TEXT FOR ANALYSIS:
- - - - -
Music is in her
By KAT MULLARD
FOR the next two weeks Cassandri McKie will be living, thinking, dreaming and breathing music, but this is nothing out of the ordinary for this dedicated 16-year-old cellist.
Cassandri is about to take her exam to advance to a grade eight in cello playing, which is the highest level of achievement, and then later in the year she will be auditioning for admission into a Performance degree at the Sydney Conservatorium of Music.
On top of her commitment to music, Cassandri is also undertaking her HSC this year at the Coffs Harbour Senior College, which doesn't leave this budding musician much time for anything else.
"While my friends are out at the beach and partying and shopping I have to practise. But I don't mind, I love it, and because I love it, it's not such a load on me," she said.
So what does it take to be a brilliant cellist?
Cassandri's mother, Andrea, said she doesn't know where her daughter's talent comes from, since neither of Cassandri's parents are musical, but music just seemed to flow from her daughter from a young age.
"She heard the sound of the cello and said she wanted to learn it. She hasn't put it down since the day she got it," Mrs McKie said.
Cassandri practises on average around three to four hours a day, has weekly lessons at the Music Conservatorium in Coffs Harbour, travels to Armidale every fortnight and to Sydney once a month for music lessons.
Apart from the time practising and travelling to lessons, Cassandri also says that she is so involved with music that she spends every minute thinking about it.
"I become immersed in music. My favourite music is classical music, and well, anything that sounds good on a cello. Every teenager needs something to focus on, and I'd be lost if I didn't have music," she said.
The future certainly sounds sweet for Cassandri, who aspires to make a career out of music, anyway she can.
"I want to do everything with music ? music therapy, music journalism, play in orchestras, there's just so much you can do with music."
- - - - -
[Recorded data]

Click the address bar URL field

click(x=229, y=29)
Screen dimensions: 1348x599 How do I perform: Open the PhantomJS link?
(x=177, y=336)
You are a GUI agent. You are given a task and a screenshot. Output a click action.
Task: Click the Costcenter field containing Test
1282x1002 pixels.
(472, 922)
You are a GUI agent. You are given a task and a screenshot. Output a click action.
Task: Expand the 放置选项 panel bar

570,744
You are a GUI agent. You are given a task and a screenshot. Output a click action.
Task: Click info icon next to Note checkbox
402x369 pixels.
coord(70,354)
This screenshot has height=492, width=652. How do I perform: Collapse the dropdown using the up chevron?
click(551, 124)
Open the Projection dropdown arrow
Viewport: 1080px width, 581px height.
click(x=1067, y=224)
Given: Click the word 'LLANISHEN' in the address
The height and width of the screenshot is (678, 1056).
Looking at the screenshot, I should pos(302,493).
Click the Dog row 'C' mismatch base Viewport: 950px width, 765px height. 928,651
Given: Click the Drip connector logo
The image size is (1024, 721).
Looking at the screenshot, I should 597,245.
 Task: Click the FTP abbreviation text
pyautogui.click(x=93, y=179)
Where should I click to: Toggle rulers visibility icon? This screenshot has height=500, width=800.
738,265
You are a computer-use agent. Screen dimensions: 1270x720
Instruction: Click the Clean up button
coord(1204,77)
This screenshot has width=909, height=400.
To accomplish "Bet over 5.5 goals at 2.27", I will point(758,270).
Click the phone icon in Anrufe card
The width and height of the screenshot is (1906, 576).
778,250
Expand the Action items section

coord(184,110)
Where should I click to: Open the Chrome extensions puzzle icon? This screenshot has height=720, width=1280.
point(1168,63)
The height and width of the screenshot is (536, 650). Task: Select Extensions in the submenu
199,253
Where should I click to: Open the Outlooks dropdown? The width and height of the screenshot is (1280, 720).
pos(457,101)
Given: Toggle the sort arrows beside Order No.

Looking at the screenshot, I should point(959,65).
- - - - -
TASKS:
1. In the article about Cassandri McKie, how many hours a day does she practice on average?
2. Please reproduce the part of the article about Cassandri McKie starting with "On top of her" and going on through "for anything else.".
These data come from a source separate from the article.

SOLUTIONS TO EACH TASK:
1. Around three to four hours a day.

2.
On top of her commitment to music, Cassandri is also undertaking her HSC this year at the Coffs Harbour Senior College, which doesn't leave this budding musician much time for anything else.